How to work with text in regression?

juanchoalric · May 14, 2021, 8:03pm

Hey! Finished Lesson 8 of the first part of fastai course. I was thinking of trying to tackle a problem in which I need to predict a number given a text.

So First I decided to create an LM suitable for this task

dls = TextDataLoaders.from_df(df, text_col='text', is_lm=True)

Then I decided to create the learner and start the training

learn = language_model_learner(dls, AWD_LSTM, drop_mult=0.3,metrics=[accuracy, Perplexity()]).to_fp16()

learn.fine_tune(1, 2e-2)

This gave me an accuracy of 30% on predicting the following word. Pretty good!

But now I’m quite stuck…

I started looking at the example given in the class:

class_data = DataBlock(blocks=(TextBlock.from_df('text', vocab=dls.vocab), CategoryBlock),get_x=ColReader('text'), get_y=ColReader('target'), splitter=RandomSplitter(0.2))

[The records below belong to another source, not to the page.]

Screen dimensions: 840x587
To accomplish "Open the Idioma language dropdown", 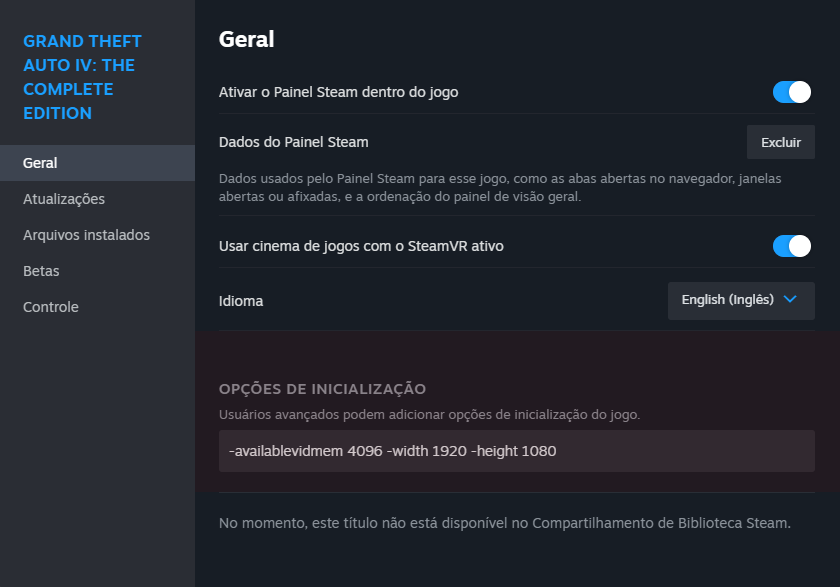I will (x=740, y=300).
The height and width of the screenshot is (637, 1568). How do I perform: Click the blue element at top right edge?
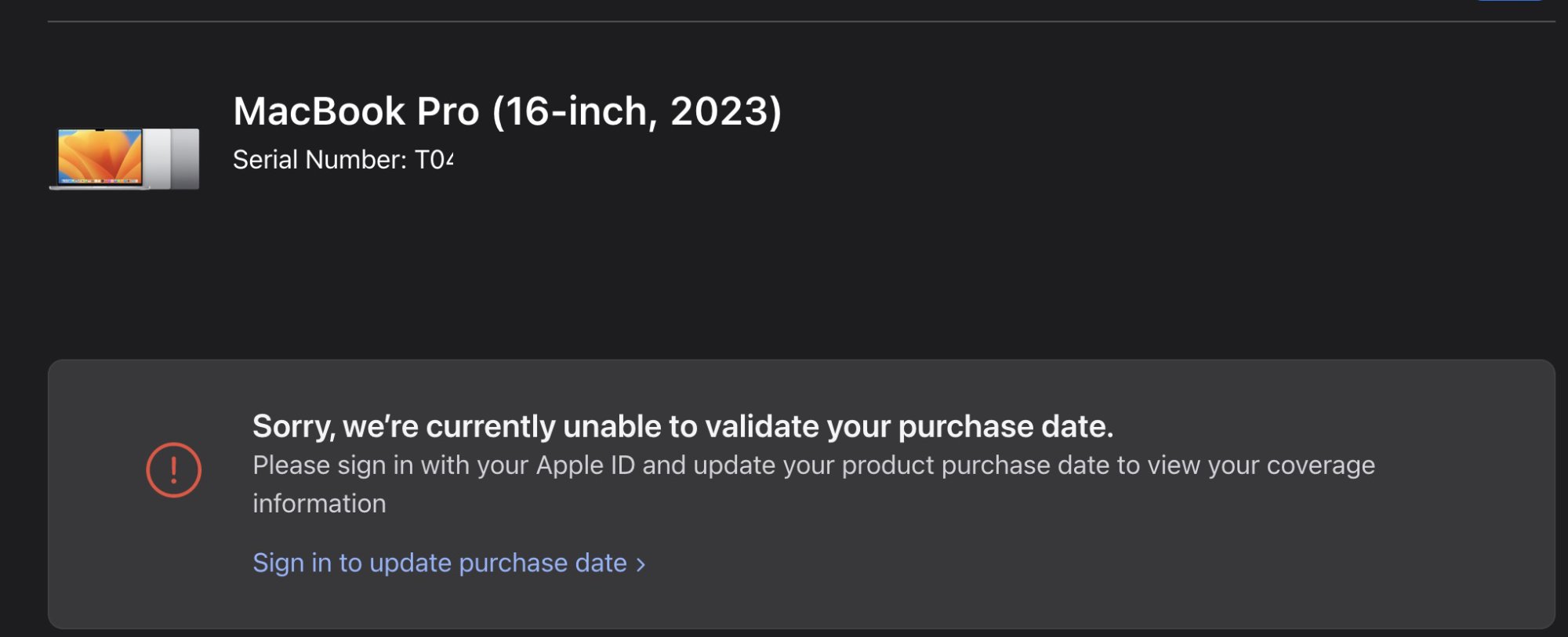[x=1509, y=2]
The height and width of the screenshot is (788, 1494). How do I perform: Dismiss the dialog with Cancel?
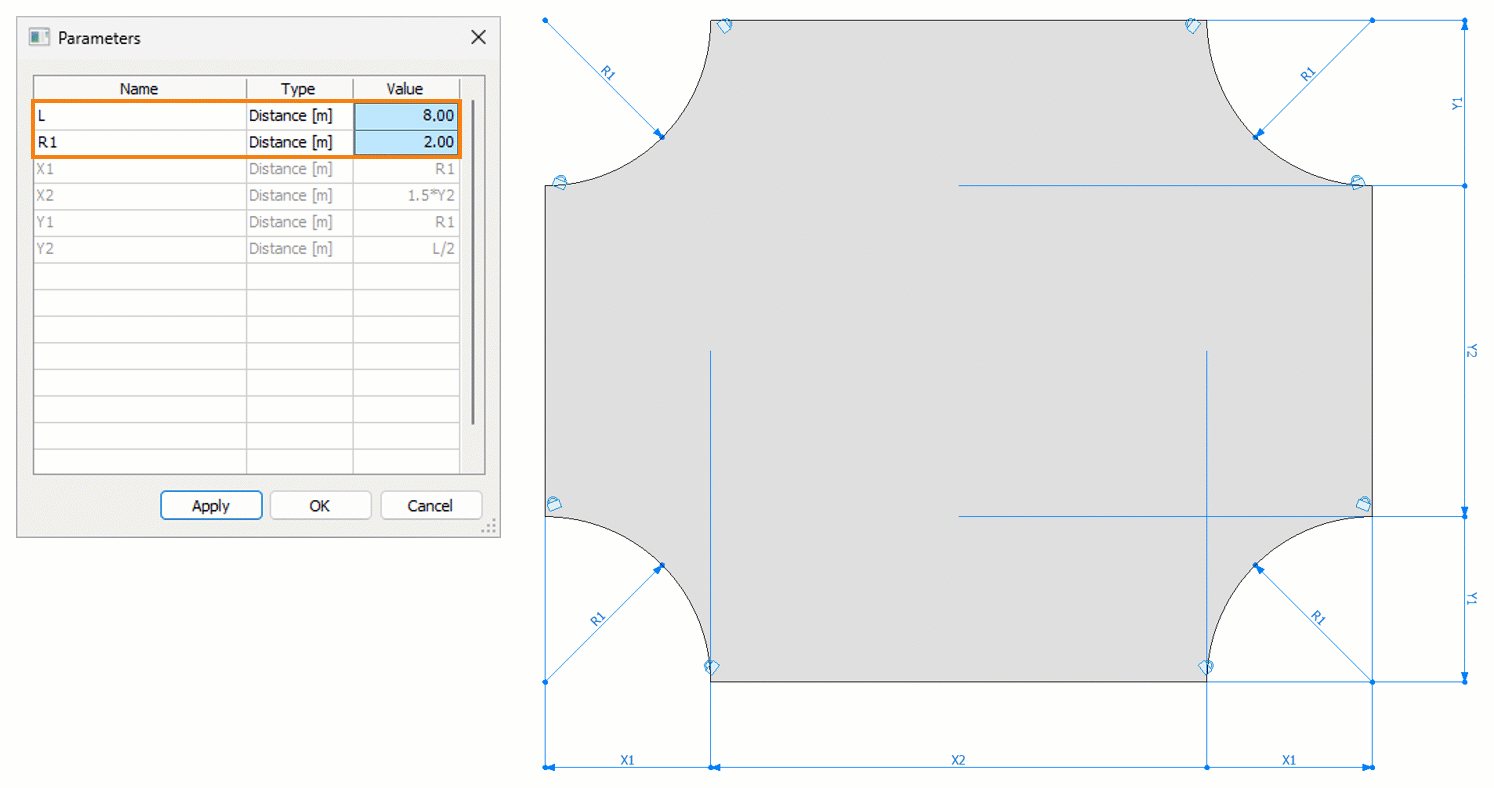(430, 505)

dls_class = class_data.dataloaders(df)

learn2 = text_classifier_learner(dls_class, AWD_LSTM, drop_mult=0.5, metrics=accuracy).to_fp16()

The problem is that this only works for classification, I need to modify it to work with regression.

Thanks in advance!

ilovescience · May 16, 2021, 6:36am

I’d look into changing the CategoryBlock → RegressionBlock

Conwyn · May 16, 2021, 3:01pm

Hi Juan
You could try multicategory so categories 0,1,2,3,4… where 0 = zero stars bad review and 4 stars = excellent review.
Regards Conwyn